◆ **TEXT EXCERPT**
= Beginning of Section =

The Fairfax County Office of Environmental and Energy Coordination has proposed a process of drafting a five-cent plastic bag tax ordinance in Tuesday’s Fairfax County Board of Supervisors Environmental Committee meeting.
According to Susan Hafeli, the Deputy Director of OEEC, Fairfax County legislation allows the county to adopt an ordinance imposing a five-cent tax on most disposable plastic bags provided by grocery stores, convenience stores and drugstores.
As of right now, there are no guidelines from the state regarding the creation of a plastic bag ordinance, rather, the state intends to wait until a locality adopts an ordinance to consider guidelines, according to the presentation.
The revenues are to be appropriated for environmental clean-up, mitigation of pollution and litter, education and the provision of reusable bags to recipients of a federal food support program, according to Hafeli.
The proposed plastic bag tax could generate annual aggregate local revenues of between $20.8 to $24.9 million statewide, although, the tax may be more of an “impetus to behavior change rather than a revenue generator,” said Hafeli.
Across the region, the Northern Virginia Regional Commission Waste Management Board has begun exploring the issues laid out in the legislation, according to Hafeli. Additionally, Arlington County is planning to convene a public workgroup in early 2021 to discuss the adoption of a plastic bag tax, with the discussion of issues regarding equity in the county.

= End of Section =

◆ **RECORDS SUPPLIED**
= Beginning of Section =

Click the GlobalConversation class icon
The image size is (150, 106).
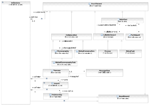click(x=77, y=51)
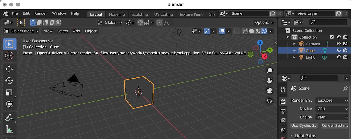Viewport: 351px width, 139px height.
Task: Click the Use Cycles Settings button
Action: coord(304,126)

= End of Section =

◆ **AIM OF THE EXERCISE**
Please write a continuation of the article about Fairfax County's proposed plastic bag tax, starting after its last sentence. Nothing in the listing is needed here.

◆ **TASK ANSWER**
OEEC anticipates that action for this process will occur in two phases. The first phase will focus on public engagement, from developing an informative website, to holding one or more workshops for input, to releasing an electronic survey.
The second phase will focus on the development of the ordinance, including updating the webpage with the proposed ordinance and requests for comments, presentations to the Board’s Environmental Committee, and requests to advertise and hold a public hearing, according to Hafeli.
Concerns from several supervisors regarding the ordinance included confusion regarding state guidelines, equity issues within the community, and ensuring there is good research on the issue, especially in the midst of the pandemic.
However, most supervisors agreed that the environmental issue with plastic bags is significant, and that data from other major water sources, including the Anacostia River, has shown a plastic bag tax to have positive environmental effects.
Moving forward, the Board is looking to clarify the state’s policies while working in conjunction with regional partners and plan for further conversation on how to create the ordinance.
The next Environmental Committee Meeting will take place on Tuesday, Feb. 2 at 11 a.m.